* _RAW RECORDS_:

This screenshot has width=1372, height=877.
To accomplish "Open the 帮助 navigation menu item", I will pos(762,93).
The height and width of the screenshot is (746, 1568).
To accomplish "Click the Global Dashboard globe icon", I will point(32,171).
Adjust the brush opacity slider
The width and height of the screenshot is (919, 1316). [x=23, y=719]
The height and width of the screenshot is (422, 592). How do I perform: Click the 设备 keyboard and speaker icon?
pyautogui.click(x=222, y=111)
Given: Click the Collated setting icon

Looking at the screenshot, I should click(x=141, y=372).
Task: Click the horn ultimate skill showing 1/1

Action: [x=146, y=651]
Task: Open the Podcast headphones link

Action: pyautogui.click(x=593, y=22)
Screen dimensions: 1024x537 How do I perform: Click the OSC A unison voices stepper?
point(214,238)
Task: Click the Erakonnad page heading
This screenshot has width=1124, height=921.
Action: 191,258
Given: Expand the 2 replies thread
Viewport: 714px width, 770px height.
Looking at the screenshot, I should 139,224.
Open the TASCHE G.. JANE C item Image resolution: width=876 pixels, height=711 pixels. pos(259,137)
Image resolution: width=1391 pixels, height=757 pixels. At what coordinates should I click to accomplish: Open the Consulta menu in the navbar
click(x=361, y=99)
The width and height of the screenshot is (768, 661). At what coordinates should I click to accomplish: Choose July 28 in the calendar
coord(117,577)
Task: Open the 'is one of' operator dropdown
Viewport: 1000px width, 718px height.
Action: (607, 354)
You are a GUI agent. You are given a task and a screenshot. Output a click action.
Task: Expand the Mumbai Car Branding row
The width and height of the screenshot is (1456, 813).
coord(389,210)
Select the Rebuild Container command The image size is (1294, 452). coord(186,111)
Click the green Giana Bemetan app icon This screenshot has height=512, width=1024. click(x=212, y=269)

* _WHAT THE TASK REQUIRES_: Replace every "Viewport" in the items above with "Browser window". Write the items out again with nothing else changed.

* _CORRECT RESPONSE_:
This screenshot has width=1372, height=877.
To accomplish "Open the 帮助 navigation menu item", I will pos(762,93).
The height and width of the screenshot is (746, 1568).
To accomplish "Click the Global Dashboard globe icon", I will point(32,171).
Adjust the brush opacity slider
The width and height of the screenshot is (919, 1316). [x=23, y=719]
The height and width of the screenshot is (422, 592). How do I perform: Click the 设备 keyboard and speaker icon?
pyautogui.click(x=222, y=111)
Given: Click the Collated setting icon

Looking at the screenshot, I should click(x=141, y=372).
Task: Click the horn ultimate skill showing 1/1

Action: [x=146, y=651]
Task: Open the Podcast headphones link

Action: pyautogui.click(x=593, y=22)
Screen dimensions: 1024x537 How do I perform: Click the OSC A unison voices stepper?
point(214,238)
Task: Click the Erakonnad page heading
This screenshot has width=1124, height=921.
Action: 191,258
Given: Expand the 2 replies thread
Browser window: 714px width, 770px height.
Looking at the screenshot, I should 139,224.
Open the TASCHE G.. JANE C item Image resolution: width=876 pixels, height=711 pixels. pos(259,137)
Image resolution: width=1391 pixels, height=757 pixels. At what coordinates should I click to accomplish: Open the Consulta menu in the navbar
click(x=361, y=99)
The width and height of the screenshot is (768, 661). At what coordinates should I click to accomplish: Choose July 28 in the calendar
coord(117,577)
Task: Open the 'is one of' operator dropdown
Browser window: 1000px width, 718px height.
Action: (607, 354)
You are a GUI agent. You are given a task and a screenshot. Output a click action.
Task: Expand the Mumbai Car Branding row
The width and height of the screenshot is (1456, 813).
coord(389,210)
Select the Rebuild Container command The image size is (1294, 452). coord(186,111)
Click the green Giana Bemetan app icon This screenshot has height=512, width=1024. click(x=212, y=269)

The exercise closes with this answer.